Extracted records
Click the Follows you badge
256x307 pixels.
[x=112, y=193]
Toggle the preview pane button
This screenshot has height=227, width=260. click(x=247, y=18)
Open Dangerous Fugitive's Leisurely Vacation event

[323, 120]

What you will do
Each line above should be duplicated without any alteration.

Exercise result
Click the Follows you badge
256x307 pixels.
[x=112, y=193]
Toggle the preview pane button
This screenshot has height=227, width=260. click(x=247, y=18)
Open Dangerous Fugitive's Leisurely Vacation event

[323, 120]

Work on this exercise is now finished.